*** Opening SOURCE TEXT ***

University of Liverpool

The University of Liverpool, established in 1881, is one of the six original red-brick universities and the UK’s first Sino-British university. Ranked in the top 1% of universities worldwide, it has produced nine Nobel Prize winners including Sir Ronald Ross in 1902, the first British Nobel laureate.

The University has a long history in medicine and medical imaging. Professor Lodge took the UK’s first surgical X-ray in 1896 and medical imaging remains a big topic here with over 100 researchers involved and funding from NIHR, EPSRC, BBSRC, MRC, the Wellcome and Leverhulme Trusts as well as other national and local charities. The University has one of the largest medical schools in the UK and direct links to Aintree University Hospital, Broadgreen Hospital, the new £335 million Royal Liverpool University Hospital which is due to be completed in April 2018, and the new over £100 million cancer hospital being built in addition to the Clatterbridge Cancer Centre. The University is home to many research centres focussed on medical imaging, image processing and analysis including the Centre for Research in Image Analysis (CRiA) and the Centre for Mathematical Imaging Techniques (CMIT). The new £6 million EPSRC Liverpool Centre for Mathematics in Healthcare (LCMH) aims to develop novel mathematical tools that address serious healthcare challenges, of which imaging is a major part. The Centre for Pre-clinical Imaging (CPI) focuses on non-invasive imaging in preclinical models with high field MRI, optical imaging, photo-acoustic imaging and ultrasound. The Magnetic Resonance and Image Analysis Research Centre (MARIARC) is a shared research facility in the Faculty of Health and Life Sciences which has expertise in 3 Tesla and 1.5 Tesla MRI scanning, functional MRI, diffusion tensor imaging and perfusion imaging. The NIHR Liverpool Pancreas Biomedical Research Unit (PBRU), dedicated to improving the management of patients with pancreatic digestive diseases, is the only NIHR funded specialist unit to research pancreatic and pancreatic cancer in the UK. The University is also a neighbour of the Liverpool School of Tropical Medicine, the first institution in the world dedicated to tropical diseases and home to many pioneering diagnostic and management techniques.

*** Closing SOURCE TEXT ***

## PROBLEM DESCRIPTION
Quote from the University of Liverpool passage the stretch from "The University of" through "British Nobel laureate.", word for word.

*** Opening DATASET CONTENT ***

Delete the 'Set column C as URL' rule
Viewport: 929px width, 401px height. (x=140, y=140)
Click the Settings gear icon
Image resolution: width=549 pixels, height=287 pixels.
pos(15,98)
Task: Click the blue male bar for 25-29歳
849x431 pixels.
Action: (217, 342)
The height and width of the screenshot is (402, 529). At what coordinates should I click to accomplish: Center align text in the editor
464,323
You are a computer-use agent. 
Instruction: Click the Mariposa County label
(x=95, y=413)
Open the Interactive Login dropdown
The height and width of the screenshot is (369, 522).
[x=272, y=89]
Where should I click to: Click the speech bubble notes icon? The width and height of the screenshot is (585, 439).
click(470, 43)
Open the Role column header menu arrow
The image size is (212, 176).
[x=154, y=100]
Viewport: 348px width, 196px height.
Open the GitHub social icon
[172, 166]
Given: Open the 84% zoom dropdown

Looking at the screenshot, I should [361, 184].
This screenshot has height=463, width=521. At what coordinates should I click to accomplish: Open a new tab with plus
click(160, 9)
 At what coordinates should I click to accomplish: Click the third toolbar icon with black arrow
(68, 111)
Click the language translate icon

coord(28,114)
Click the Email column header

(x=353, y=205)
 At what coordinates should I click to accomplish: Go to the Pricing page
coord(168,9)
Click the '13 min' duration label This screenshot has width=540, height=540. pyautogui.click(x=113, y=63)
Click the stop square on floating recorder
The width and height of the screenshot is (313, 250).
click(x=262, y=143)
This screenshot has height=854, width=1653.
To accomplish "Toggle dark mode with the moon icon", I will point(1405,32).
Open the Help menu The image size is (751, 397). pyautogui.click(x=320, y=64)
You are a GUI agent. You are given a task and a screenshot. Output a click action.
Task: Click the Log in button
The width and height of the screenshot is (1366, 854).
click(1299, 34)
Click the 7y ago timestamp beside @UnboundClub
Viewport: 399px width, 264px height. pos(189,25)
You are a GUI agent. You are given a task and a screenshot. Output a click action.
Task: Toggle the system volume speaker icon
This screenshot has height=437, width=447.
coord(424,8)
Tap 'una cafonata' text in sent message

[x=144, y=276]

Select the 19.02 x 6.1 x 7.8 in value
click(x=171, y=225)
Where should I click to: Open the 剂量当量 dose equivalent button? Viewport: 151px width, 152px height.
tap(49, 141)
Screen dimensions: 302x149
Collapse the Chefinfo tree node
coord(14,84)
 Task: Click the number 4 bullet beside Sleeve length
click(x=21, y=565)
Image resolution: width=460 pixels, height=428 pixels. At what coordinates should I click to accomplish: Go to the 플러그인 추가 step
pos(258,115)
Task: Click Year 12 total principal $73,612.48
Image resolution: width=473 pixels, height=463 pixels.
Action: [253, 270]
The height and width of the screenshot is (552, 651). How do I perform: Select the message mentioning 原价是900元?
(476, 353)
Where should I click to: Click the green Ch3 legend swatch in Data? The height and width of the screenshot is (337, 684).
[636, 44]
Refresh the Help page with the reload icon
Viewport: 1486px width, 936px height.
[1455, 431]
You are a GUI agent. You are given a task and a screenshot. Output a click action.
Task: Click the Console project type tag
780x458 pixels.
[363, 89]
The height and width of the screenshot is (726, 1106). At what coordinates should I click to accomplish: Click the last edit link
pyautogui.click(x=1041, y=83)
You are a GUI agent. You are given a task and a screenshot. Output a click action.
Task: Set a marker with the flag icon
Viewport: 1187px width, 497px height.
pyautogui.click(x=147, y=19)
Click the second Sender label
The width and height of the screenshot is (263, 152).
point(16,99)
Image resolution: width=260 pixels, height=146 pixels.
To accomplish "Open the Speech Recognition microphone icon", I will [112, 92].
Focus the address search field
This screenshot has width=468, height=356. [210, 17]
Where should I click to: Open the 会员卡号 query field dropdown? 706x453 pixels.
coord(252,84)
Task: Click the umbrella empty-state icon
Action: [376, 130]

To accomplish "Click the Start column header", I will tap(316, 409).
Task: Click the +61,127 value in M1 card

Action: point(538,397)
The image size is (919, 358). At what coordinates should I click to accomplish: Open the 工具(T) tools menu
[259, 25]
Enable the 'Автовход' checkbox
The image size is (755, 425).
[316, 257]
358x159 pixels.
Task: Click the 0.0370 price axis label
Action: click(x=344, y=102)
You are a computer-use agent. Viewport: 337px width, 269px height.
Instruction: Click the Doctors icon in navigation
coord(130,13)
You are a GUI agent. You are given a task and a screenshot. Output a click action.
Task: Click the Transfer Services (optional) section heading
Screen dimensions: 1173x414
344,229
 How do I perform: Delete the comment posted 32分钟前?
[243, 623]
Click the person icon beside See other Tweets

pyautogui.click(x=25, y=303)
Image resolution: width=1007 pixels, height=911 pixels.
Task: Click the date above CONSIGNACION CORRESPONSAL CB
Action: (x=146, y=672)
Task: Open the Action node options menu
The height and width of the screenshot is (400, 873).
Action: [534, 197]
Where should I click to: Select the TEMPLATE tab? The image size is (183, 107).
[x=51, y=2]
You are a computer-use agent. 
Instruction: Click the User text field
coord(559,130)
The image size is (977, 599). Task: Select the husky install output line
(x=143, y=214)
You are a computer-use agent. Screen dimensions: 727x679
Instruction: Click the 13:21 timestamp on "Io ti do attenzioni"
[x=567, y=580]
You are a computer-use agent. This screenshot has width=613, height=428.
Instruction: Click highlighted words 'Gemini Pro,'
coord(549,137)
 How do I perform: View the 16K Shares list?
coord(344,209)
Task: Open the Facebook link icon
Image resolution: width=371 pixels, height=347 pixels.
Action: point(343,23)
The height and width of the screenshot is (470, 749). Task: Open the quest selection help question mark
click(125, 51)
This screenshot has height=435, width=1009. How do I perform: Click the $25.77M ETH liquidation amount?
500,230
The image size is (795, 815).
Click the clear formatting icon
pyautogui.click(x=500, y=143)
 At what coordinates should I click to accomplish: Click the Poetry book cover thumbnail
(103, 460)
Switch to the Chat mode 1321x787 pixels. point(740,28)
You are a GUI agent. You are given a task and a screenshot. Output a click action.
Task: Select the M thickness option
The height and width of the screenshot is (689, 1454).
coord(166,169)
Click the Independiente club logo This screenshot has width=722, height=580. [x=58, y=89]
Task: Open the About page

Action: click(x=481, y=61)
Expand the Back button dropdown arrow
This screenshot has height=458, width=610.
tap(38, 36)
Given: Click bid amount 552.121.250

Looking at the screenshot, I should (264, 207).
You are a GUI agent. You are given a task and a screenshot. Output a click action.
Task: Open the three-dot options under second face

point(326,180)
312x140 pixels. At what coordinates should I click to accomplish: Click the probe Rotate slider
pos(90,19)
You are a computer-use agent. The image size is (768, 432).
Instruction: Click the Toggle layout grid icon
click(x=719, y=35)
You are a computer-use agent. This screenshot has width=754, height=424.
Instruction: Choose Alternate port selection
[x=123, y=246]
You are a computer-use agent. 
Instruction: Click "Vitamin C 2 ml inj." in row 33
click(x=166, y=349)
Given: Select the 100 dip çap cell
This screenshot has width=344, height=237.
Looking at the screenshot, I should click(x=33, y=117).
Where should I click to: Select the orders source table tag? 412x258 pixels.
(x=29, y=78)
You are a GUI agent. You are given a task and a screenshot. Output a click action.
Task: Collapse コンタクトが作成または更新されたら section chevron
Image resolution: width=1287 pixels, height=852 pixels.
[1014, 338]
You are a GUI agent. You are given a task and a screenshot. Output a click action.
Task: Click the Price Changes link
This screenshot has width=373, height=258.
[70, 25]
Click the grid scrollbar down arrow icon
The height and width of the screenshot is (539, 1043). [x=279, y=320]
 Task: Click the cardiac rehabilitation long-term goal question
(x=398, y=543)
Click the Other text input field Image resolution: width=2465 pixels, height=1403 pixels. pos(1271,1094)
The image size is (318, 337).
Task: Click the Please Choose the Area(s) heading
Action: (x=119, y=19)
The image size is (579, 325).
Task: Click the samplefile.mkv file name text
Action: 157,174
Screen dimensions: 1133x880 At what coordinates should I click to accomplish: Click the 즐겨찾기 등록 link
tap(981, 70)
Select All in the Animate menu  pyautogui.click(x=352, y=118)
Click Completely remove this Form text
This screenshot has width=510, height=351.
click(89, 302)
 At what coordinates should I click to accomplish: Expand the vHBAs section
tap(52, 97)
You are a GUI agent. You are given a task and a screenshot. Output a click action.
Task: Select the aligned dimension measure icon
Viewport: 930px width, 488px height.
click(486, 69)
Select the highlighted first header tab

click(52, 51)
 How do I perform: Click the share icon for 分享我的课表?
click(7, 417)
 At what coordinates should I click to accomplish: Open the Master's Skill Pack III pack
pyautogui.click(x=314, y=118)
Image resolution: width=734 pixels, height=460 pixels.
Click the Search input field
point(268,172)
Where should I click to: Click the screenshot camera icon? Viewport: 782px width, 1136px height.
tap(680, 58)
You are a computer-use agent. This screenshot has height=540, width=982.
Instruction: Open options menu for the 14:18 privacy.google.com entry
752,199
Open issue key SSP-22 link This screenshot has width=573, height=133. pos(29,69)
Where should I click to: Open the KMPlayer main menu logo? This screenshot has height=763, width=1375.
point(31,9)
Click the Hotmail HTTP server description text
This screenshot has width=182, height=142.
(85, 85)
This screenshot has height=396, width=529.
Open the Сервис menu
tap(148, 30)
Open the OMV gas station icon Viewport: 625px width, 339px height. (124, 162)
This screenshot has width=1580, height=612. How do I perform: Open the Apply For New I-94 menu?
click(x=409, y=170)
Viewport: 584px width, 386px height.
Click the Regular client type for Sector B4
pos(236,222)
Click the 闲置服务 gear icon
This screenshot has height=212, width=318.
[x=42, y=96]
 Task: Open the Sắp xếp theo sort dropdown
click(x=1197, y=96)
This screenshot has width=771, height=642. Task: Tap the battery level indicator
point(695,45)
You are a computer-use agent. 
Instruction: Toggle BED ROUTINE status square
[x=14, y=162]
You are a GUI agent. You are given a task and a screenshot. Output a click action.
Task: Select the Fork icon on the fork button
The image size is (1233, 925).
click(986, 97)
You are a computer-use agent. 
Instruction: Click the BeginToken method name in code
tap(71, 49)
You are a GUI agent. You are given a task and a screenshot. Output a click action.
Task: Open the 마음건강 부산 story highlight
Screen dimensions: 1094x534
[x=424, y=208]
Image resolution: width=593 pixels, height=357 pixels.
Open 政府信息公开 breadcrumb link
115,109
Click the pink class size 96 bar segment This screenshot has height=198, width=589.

*** Closing DATASET CONTENT ***

## WRITTEN SOLUTION
The University of Liverpool, established in 1881, is one of the six original red-brick universities and the UK’s first Sino-British university. Ranked in the top 1% of universities worldwide, it has produced nine Nobel Prize winners including Sir Ronald Ross in 1902, the first British Nobel laureate.